3 – The Hunter Valley needs an integrated landscape restoration plan, and a dedicated public authority to implement it.
There are 22 coal mines in the Hunter Valley sprawling across hundreds of thousands of hectares of mine-owned land. Most of these mines are due to close in the coming two decades. The landscape-scale impact of mining - and the end of mining - in the Hunter call for a landscape-scale restoration plan. This plan should be developed and implemented by an independent, statutorily empowered and well-resourced public authority. This is an essential element of the robust regulatory framework envisaged by term of reference (e).
4 – Land restoration is a crucial industry in the post-mining transition.
The scale of the mine rehabilitation and landscape restoration task facing NSW is enormous, but the state has a critical knowledge and skills gap in implementing that task. This is an urgent problem that can be turned into a valuable opportunity of the kind envisaged by term of reference (d). The Hunter Valley is ideally placed to become a national and global leader in post-mining landscape restoration. This will require reform of existing training institutions like TAFE, and the establishment of new collaborative research institutions such as an independent Centre of Excellence.
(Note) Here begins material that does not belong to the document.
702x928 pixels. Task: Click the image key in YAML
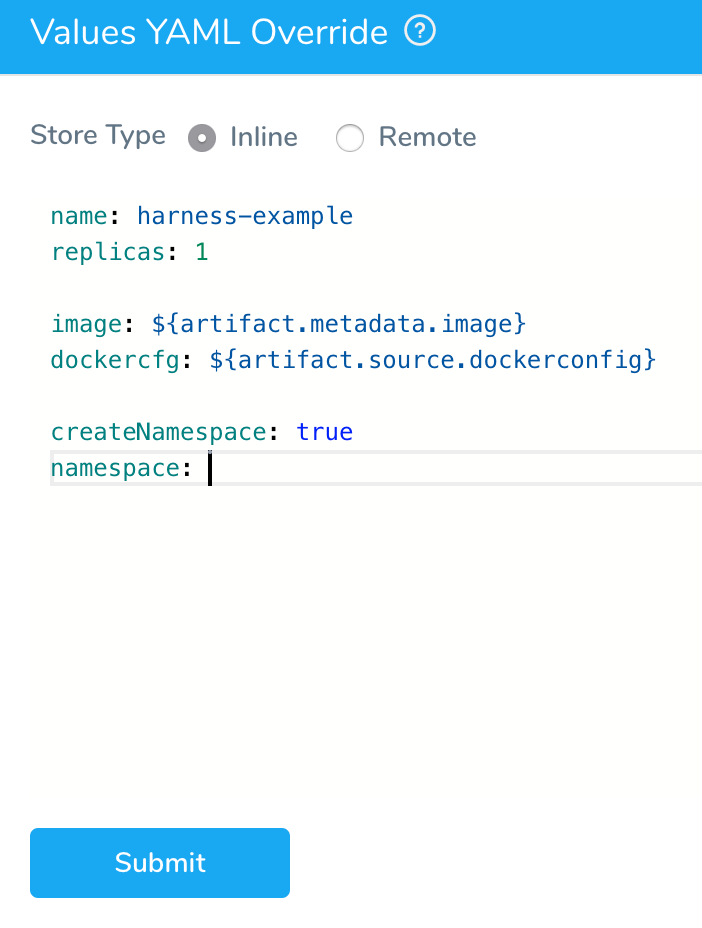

5 – Post-mining developments must be driven by meaningful public engagement and deliver lasting benefits for local communities.
The wind-down of the coal industry has profound implications for mining-dominated communities, especially in the Hunter Valley. Local communities have the most at stake in the transition and must be centrally involved in shaping the development of new industries. This will require changes in planning processes, but should also include new models of development that maximise local benefits such as community-ownership and profit-sharing schemes.
6 – The NSW Government should facilitate the return of some mine-owned lands to First Nations people.
Access to country is fundamental to First Nations people’s self-determination and ongoing practice of culture. The closure of large mines offers a unique opportunity to return portions of unmined buffer lands to First Nations groups and deliver real and continuing benefits to Aboriginal people. This would help ensure the benefits of mine closure were shared as contemplated by term of reference (e). The government should facilitate this process in collaboration with First Nations groups.
7 – The pace of change is likely to be faster than the government anticipates.
The NSW Government’s Future Jobs and Investment Authorities: Issues Paper – currently on public exhibition – cites an outdated IEA forecast that global coal demand will reduce by 30% by 2050. More recent estimates are that the transition will occur much faster than that. The IEA’s March 2024 forecast is that coal demand will fall by at least 40% and up to 90% during that period. As the impacts of climate change worsen, it is likely that global efforts to phase out coal will intensify. The government must be upfront with NSW mining communities about the pace of the changes ahead.